Postby Gengulphus » November 28th, 2016, 6:28 pm

Alaric wrote:If you have full details and dates of all cash flows in and out along with portfolio values at start dates and end dates, you can use Excel's or Open Office's XIRR function to calculate the rate of return on the portfolio between two dates. Unitisation is another method of calculating the same information. It's arguably more complex but necessary if there's more than one investor in the portfolio to give the split of their share of the assets.


No, unitisation does not calculate the same information as XIRR(). Both are arguably rates of return, but the devil's in the detail of what you mean by the "rate of return".

For example, I invest £4k in a share and it increases in value by 25% in the first year, to £5k. Encouraged, I add a further £4k, increasing the value of the holding to £9k. But unfortunately, it drops by 20% in the second year, to £7.2k.

Unitisation says that I bought say 4k units at 100p each initially. During the first year, the unit value rose to £5k/4k = 125p, so my second £4k only bought me 3.2k units, raising my total number of units to 7.2k. During the second year, the unit value fell to £7.2k/7.2k = 100p, so as far as unitisation is concerned, I'm back where I started: a 0% overall rate of return.

XIRR() instead answers the question "What interest rate would a bank account have to pay (if positive) or charge (if negative) to match the performance of the investments? I.e. to have £4k deposited in it, another £4k deposited in it a year later, and to be worth £7.2k at the end of the second year?" The answer comes out as -6.82% (which isn't surprising, as you've put a total of £8k in and have only got £7.2k left).

The point is that unitisation measures the success of your decisions what to be invested in without taking your decisions when to add and remove money into account, while XIRR() measures the overall success of your decisions what to be invested in, when to add money and when to remove it. In this particular scenario, you chose to add more money for the second year: unitisation didn't 'see' that and just saw that 25% up followed by 20% down equals no overall movement on the investments, while XIRR() did 'see' it and so paid attention to the fact that you lost more in the second year than you gained in the first, due to having more invested then.
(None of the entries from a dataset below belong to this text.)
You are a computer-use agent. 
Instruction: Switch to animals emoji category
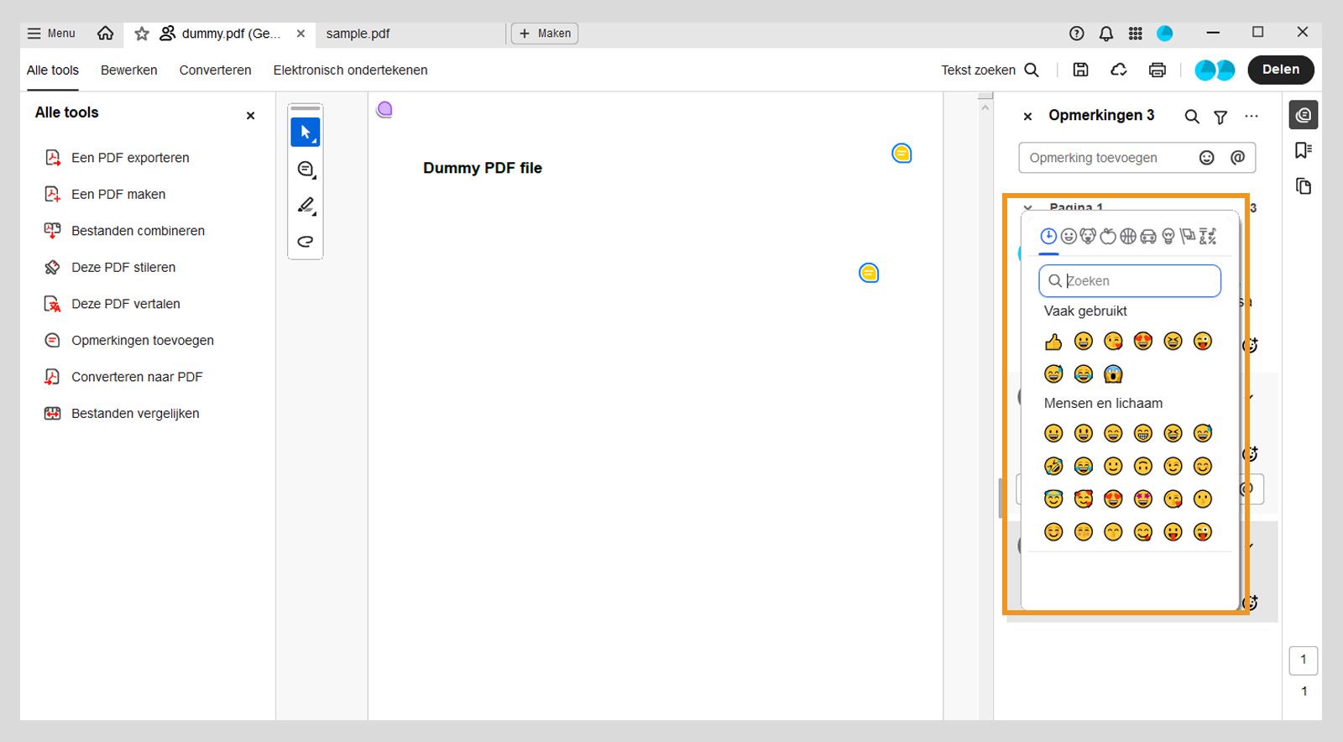(x=1089, y=237)
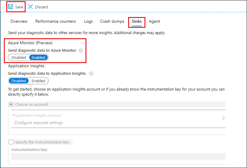Image resolution: width=247 pixels, height=168 pixels.
Task: Click the Save floppy disk icon
Action: tap(10, 7)
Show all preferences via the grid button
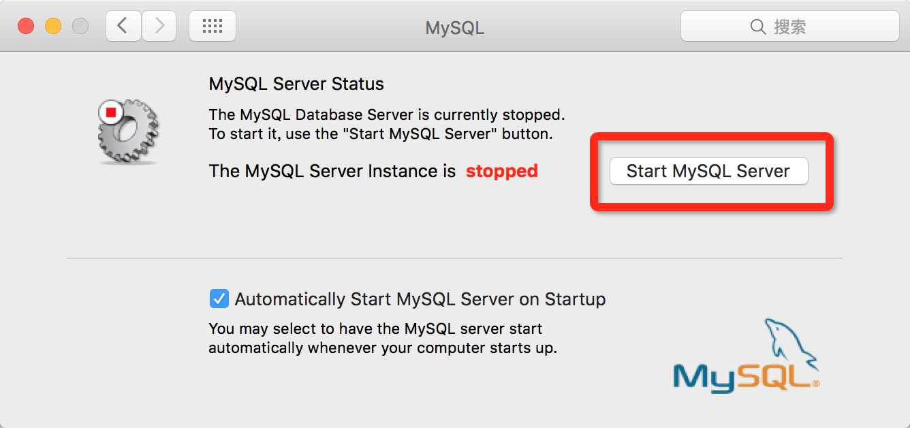The width and height of the screenshot is (910, 428). point(213,27)
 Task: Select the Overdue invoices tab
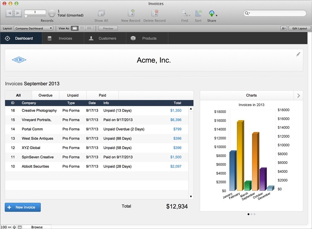pos(45,95)
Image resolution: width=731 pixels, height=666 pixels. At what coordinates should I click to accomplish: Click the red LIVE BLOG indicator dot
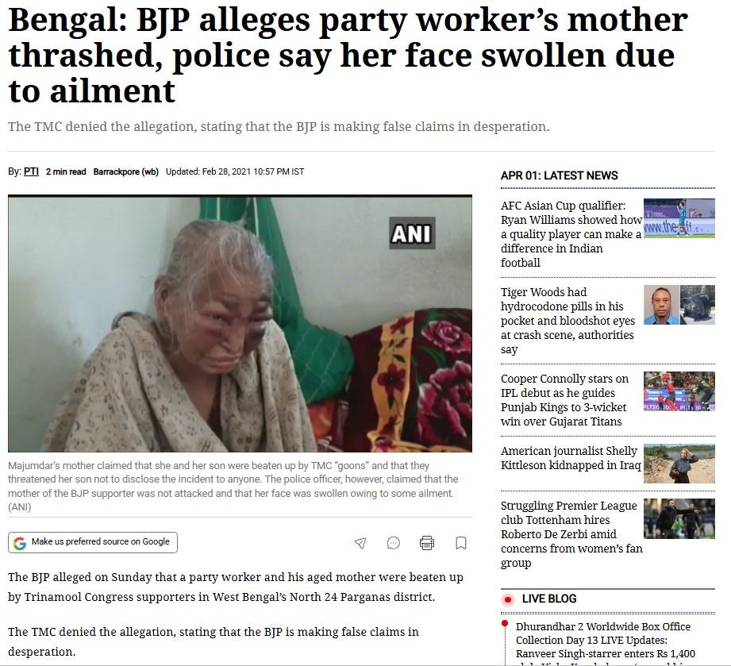508,599
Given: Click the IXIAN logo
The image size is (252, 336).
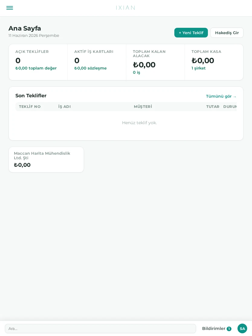Looking at the screenshot, I should (x=126, y=8).
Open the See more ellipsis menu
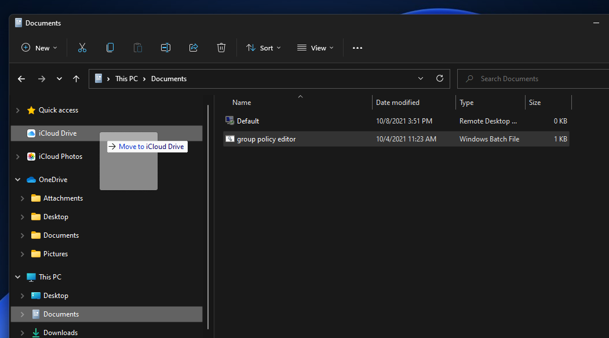The width and height of the screenshot is (609, 338). click(x=357, y=48)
Which to use depends on whether you're trying to make decisions about going to/from cash, or just adding cash when it's available, removing it when it's needed. The classic case for using unitisation is a unit trust manager, who decides what to invest in - but the owners of the units decide when to buy more units or redeem units. Many HYPers are also either just adding cash when available (in the 'build phase') or removing it when needed (in the 'drawing income phase'), so unitisation is probably best for them as well. Having said that, unitisation needs more data and usually the two aren't that far from each other (especially in the long term), so XIRR() may well be the not-ideal-but-it-will-have-to-do solution.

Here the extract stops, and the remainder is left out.